[Supplied data Boundary: Start]

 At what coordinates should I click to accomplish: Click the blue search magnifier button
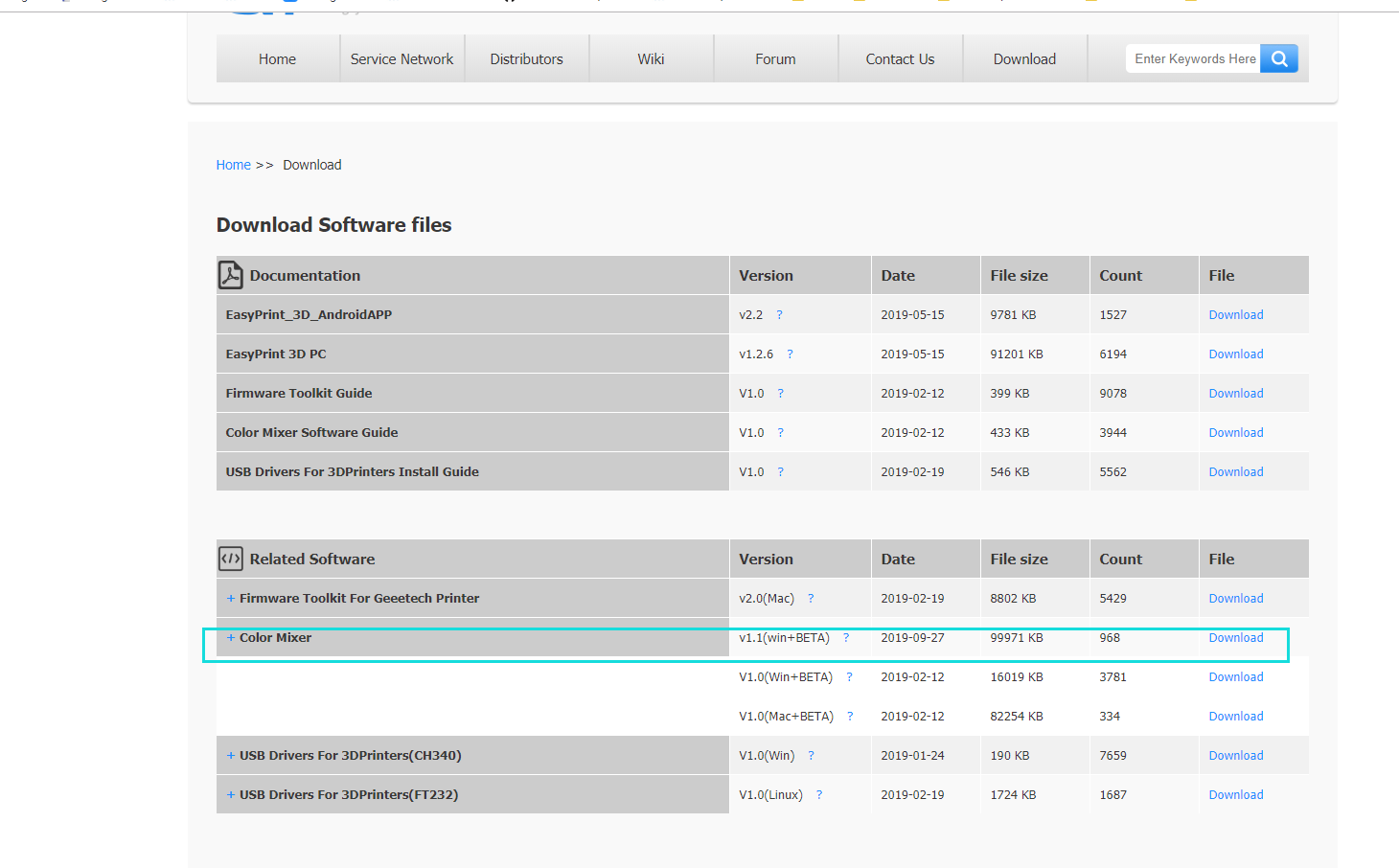(1278, 58)
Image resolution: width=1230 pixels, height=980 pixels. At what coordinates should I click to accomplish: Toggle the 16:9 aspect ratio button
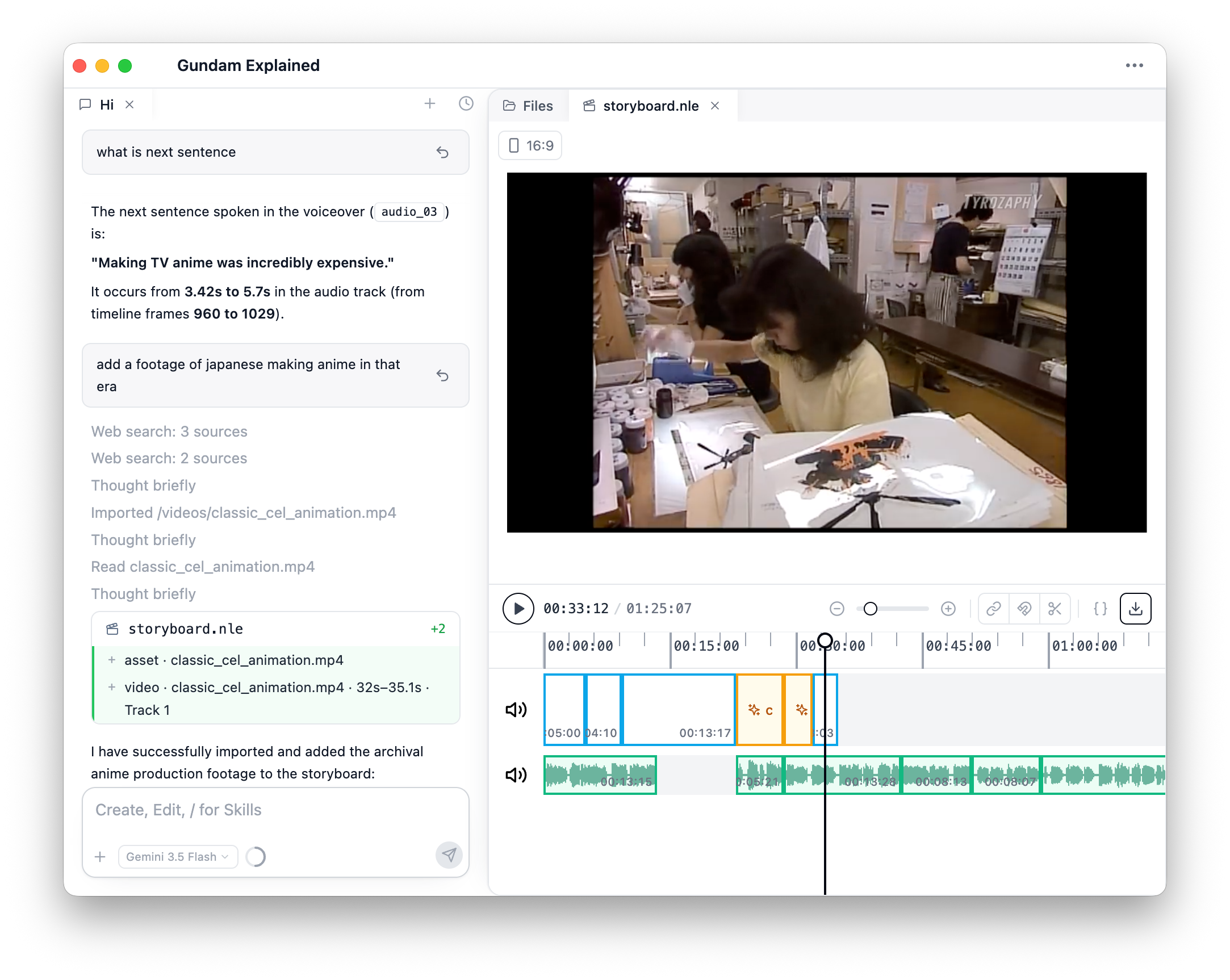coord(530,145)
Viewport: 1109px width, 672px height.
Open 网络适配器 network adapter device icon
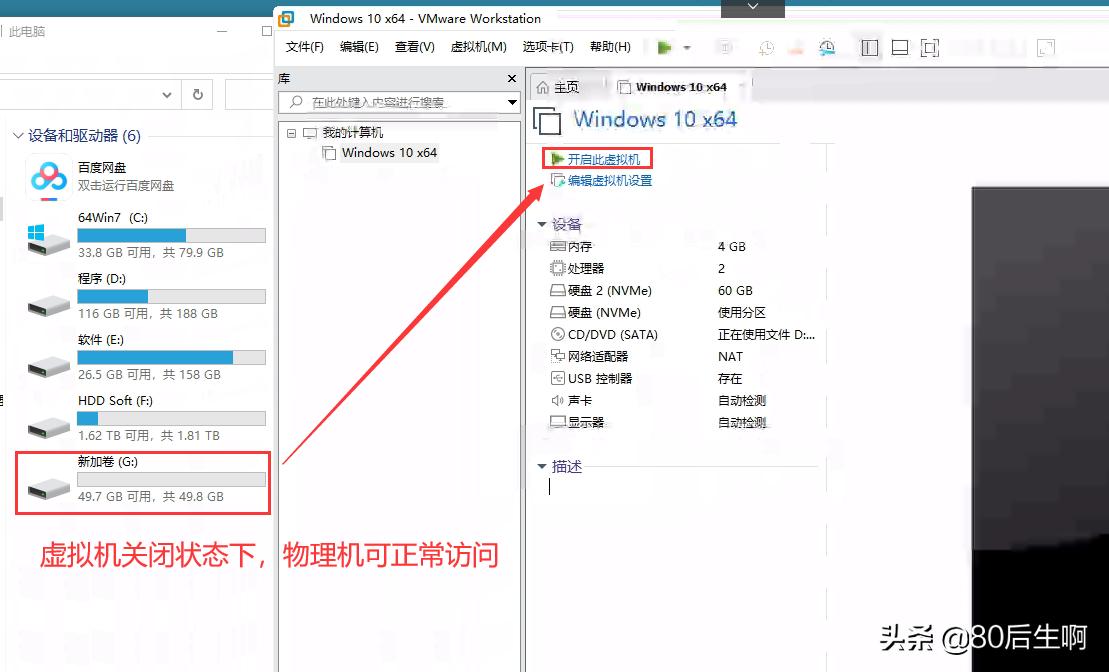pos(557,356)
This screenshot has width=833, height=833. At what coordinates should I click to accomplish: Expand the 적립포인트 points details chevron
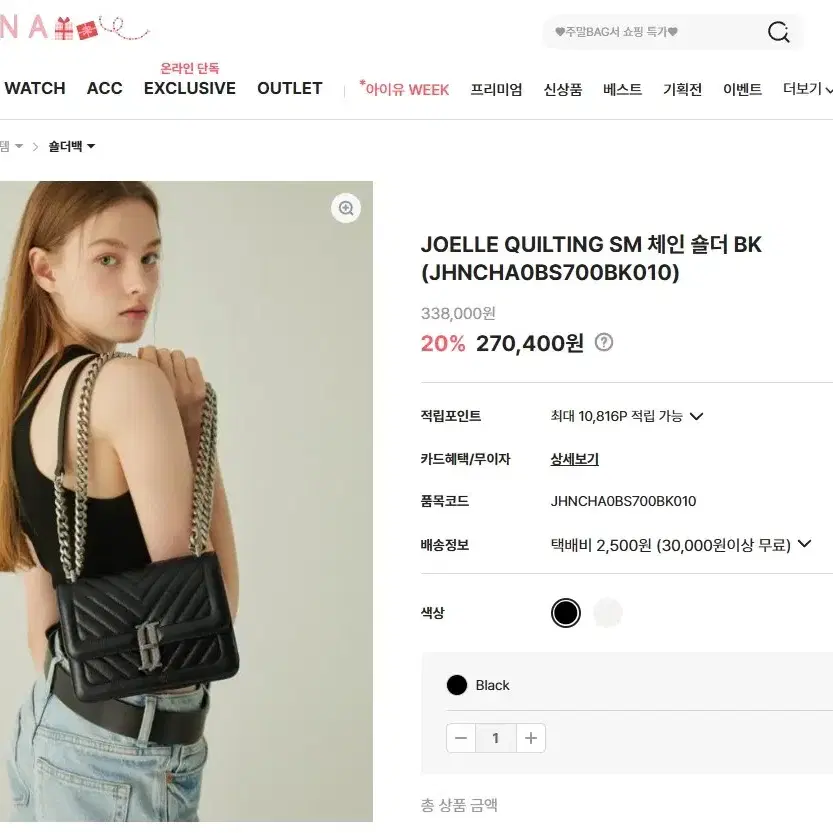click(x=696, y=416)
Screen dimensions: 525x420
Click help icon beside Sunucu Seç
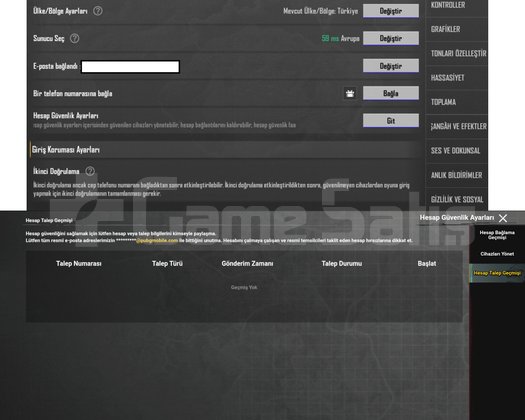74,38
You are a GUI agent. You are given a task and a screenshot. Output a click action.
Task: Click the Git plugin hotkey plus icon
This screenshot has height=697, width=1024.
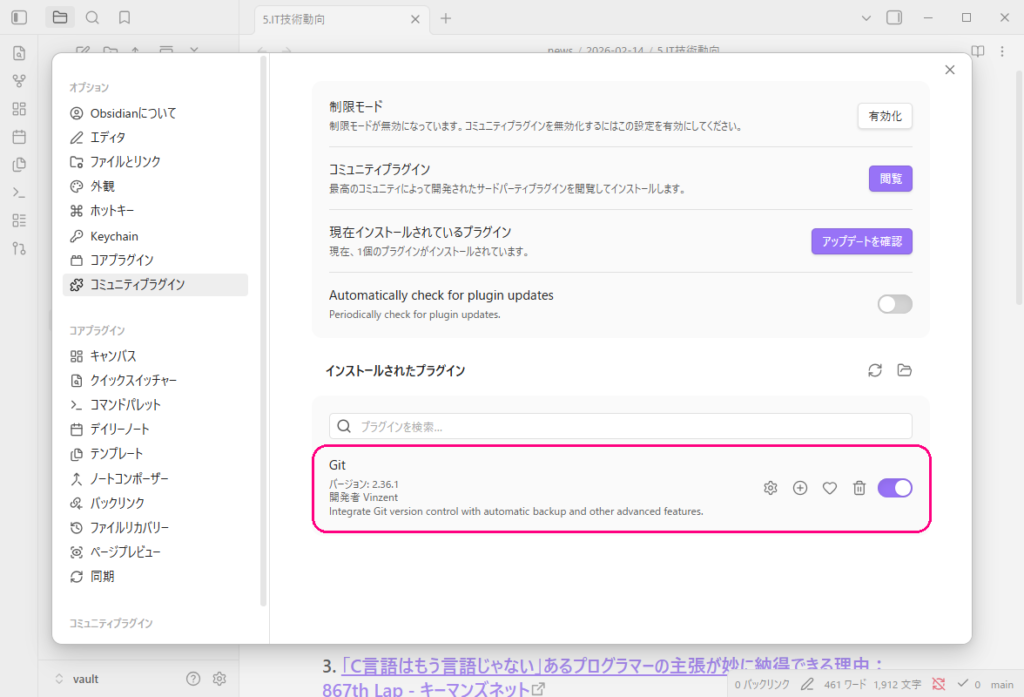pos(800,488)

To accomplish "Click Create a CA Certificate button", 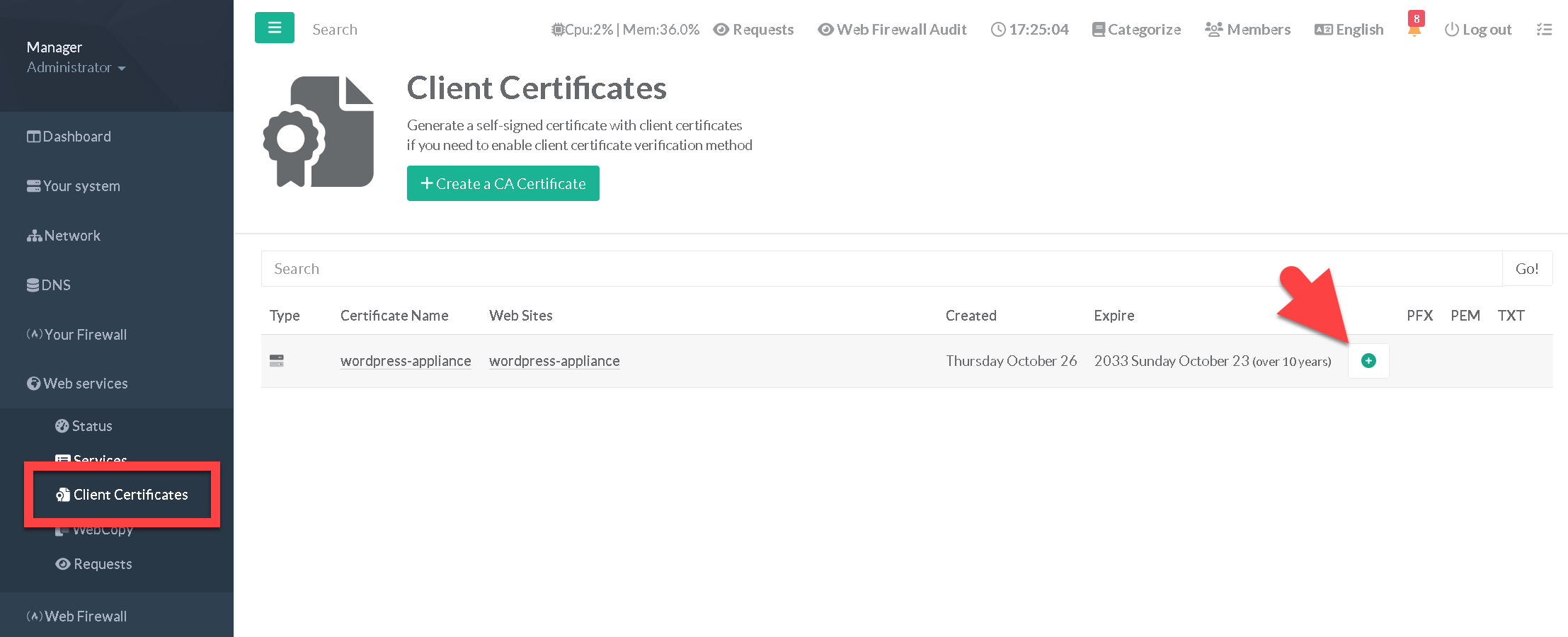I will 503,184.
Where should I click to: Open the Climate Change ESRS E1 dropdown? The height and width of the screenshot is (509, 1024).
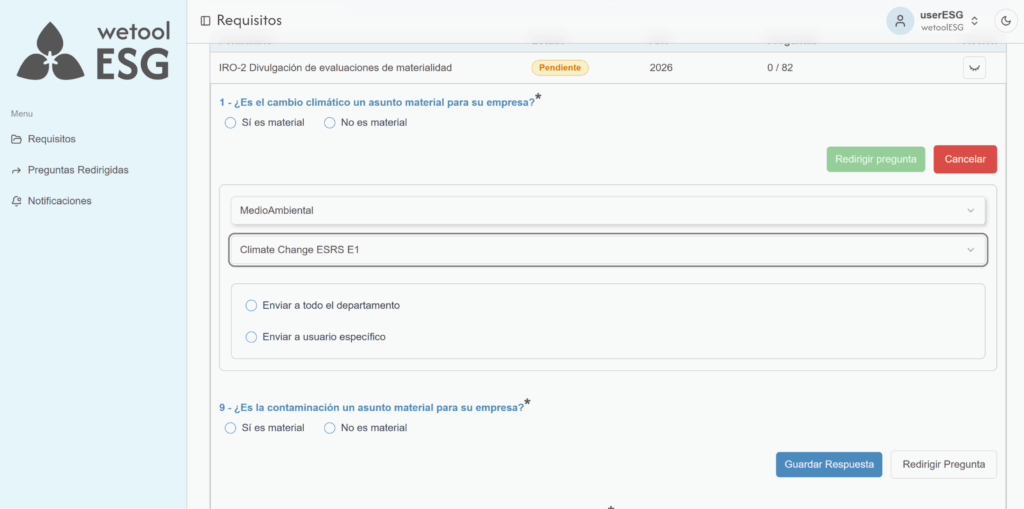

[Supplied data Boundary: End]

**Exercise description**
Would you please reproduce the entries above, starting at the line with "Image resolution: width=1230" and stopping after the line with "Screen dimensions: 525x420"? Omit any pictures.

**Answer to this problem**
Image resolution: width=1230 pixels, height=980 pixels. At what coordinates should I click to accomplish: Toggle the 16:9 aspect ratio button
coord(530,145)
Viewport: 1109px width, 672px height.
Open 网络适配器 network adapter device icon
pos(557,356)
This screenshot has width=833, height=833. At what coordinates should I click to accomplish: Expand the 적립포인트 points details chevron
click(x=696, y=416)
Screen dimensions: 525x420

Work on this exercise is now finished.